ECM 2618 6775896 (LP), ECM 2618 B0029060-02 (CD)
Format: LP, CD
Musical Performance: ***½
Sound Quality: ****
Overall Enjoyment: ****
Danish jazz guitarist Jakob Bro has recorded 15 albums as a leader since 2003, and has played as a sideman on nearly as many. He’s appeared on work by formidable players, including Paul Motian and Tomasz Stańko; other jazz greats, among them Lee Konitz, have appeared on sessions he’s led. Nor is Bro intimidated by playing with other guitarists -- Bill Frisell has appeared on three of his discs. Bro’s playing has clearly been influenced by Frisell and by Pat Metheny, two strong voices in jazz guitar, but that hasn’t kept him from developing an immediately recognizable style as both player and composer.
Bay of Rainbows, his fourth release as leader for ECM, was recorded live with bassist Thomas Morgan and drummer Joey Baron. Morgan has appeared with Bro on all his ECM recordings and on several for other labels, and Baron played with him two years ago on Streams (ECM). Bro’s music has a slightly ambient quality, but as his compositions unfold they reveal emotional and musical depths to which Morgan and Baron are finely attuned.
Bay of Rainbows was recorded in July 2017 at the Jazz Standard, in New York City. It opens with “Mild,” Bro using guitar effects and loops to create deep layers of melodies picked in single notes and chords that remain flexible and airy. Morgan’s bass provides both melodic counterpoint and rhythmic foundation, and Baron’s cymbals and drums emphasize moments that accent Bro’s ideas.

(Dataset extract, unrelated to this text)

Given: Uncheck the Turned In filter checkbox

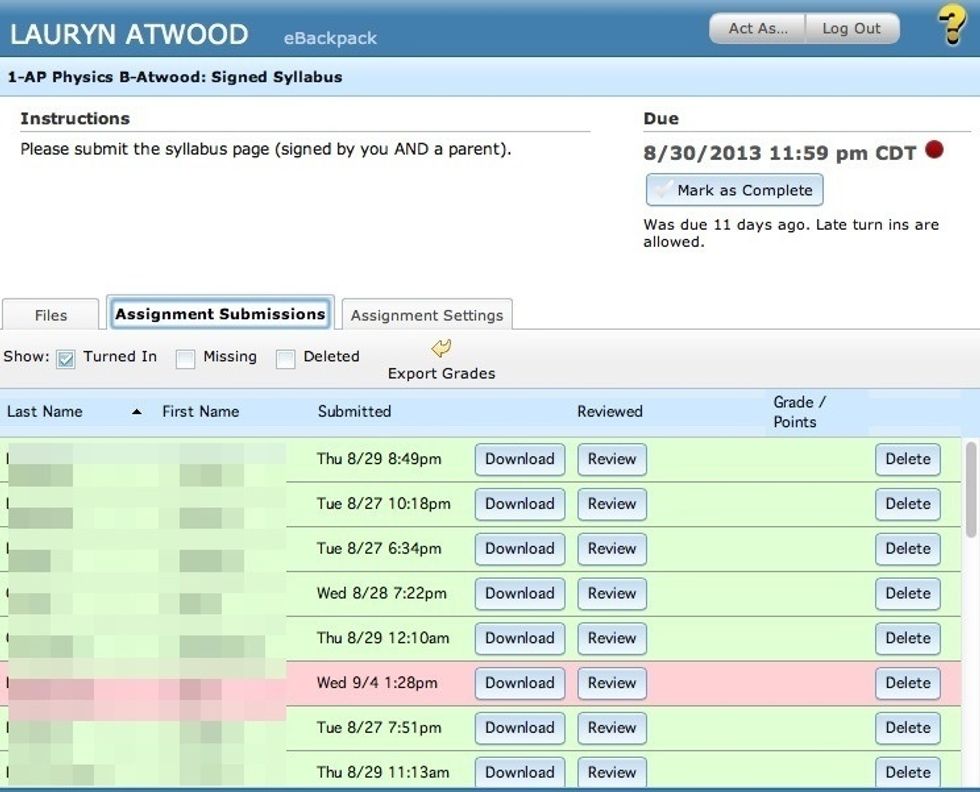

The music is vivid on the very good-sounding CD, but on vinyl Morgan’s bass is more solid and a hint more forceful, and the subtleties of Baron’s work come through more clearly.
Baron’s drumbeats in the opening of “Red Hook” have more textural realism and greater bounce on LP than on CD, and Morgan’s double bass has a greater physical presence that more convincingly presents a picture of the instrument’s size. Bro’s guitar notes float a bit more lightly on vinyl, and when he uses effects to sustain notes, they last longer as they fade. Baron’s skillful use of dynamics also comes through, and his floor tom has a little more punch.
Morgan’s bass comes across with more conviction in the opening of “Dug,” and Baron’s brushes on snare sound more realistic and nuanced. The music soon accelerates and grows more aggressive as Bro builds layers of sound. Baron then trades brushes for sticks, and “Dug” becomes busier as Bro adds more elements. On vinyl it’s a bit easier to follow the music as it grows more dense and hectic, and easier to hear how Bro uses effects to create different guitar textures, some of them explosive.
At the end of the album, in a reprise of “Mild,” the three reveal how responsive they are to each other’s playing, and how well their minds work together. There’s more space for the music to develop on vinyl, which reveals some of these musicians’ more subtle communications. Morgan stays close to Bro early in this track, and as it develops he and Baron move around the guitar’s changes, shifting in and out of roles as the rhythmic center of the music shifts, adding color and shading. This reprise runs just over 11 minutes but never meanders or loses focus.
Invoking Frisell and Metheny may do Bro a disservice. Though a current of hope runs through them, Bro’s compositions are darker toned than Metheny’s. And while his use of guitar effects owes something to Frisell, Bro deploys them in ways that are his own. My guess is that these effects help drive his ruminative, harmonically rich compositions. Whatever his method, the results are evocative, and often moving.
The recording conveys the atmosphere of the performing venue, and lets me clearly visualize each instrument and its position onstage. The CD sound is very good, but on vinyl the music has more room to bloom and expand. On either format, Bay of Rainbows is an album worth hearing.